_Task prompt_
Please find each line in the items below that contains the word "page", and copy those lines out.

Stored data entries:

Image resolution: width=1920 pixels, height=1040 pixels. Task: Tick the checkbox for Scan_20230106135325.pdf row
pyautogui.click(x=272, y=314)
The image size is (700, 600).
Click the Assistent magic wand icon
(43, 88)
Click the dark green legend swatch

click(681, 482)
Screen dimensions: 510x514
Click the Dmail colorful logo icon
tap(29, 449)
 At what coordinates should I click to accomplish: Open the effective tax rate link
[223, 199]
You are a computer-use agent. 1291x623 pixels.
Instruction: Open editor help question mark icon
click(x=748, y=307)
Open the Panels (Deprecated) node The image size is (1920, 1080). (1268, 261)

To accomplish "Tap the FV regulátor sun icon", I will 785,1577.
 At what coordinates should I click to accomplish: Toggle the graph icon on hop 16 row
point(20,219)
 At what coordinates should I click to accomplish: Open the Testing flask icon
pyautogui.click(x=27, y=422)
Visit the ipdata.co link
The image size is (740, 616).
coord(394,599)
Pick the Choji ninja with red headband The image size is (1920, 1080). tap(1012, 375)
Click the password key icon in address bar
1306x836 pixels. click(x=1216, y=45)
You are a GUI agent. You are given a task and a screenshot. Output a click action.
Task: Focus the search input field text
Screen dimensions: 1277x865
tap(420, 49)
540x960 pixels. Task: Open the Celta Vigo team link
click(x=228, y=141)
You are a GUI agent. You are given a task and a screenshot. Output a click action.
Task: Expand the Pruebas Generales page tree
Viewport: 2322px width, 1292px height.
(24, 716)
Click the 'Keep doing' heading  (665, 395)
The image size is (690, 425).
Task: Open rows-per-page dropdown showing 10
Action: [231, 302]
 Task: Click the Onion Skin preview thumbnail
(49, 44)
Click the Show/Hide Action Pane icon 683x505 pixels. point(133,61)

_Full response_
Task: Expand the Pruebas Generales page tree
Task: Open rows-per-page dropdown showing 10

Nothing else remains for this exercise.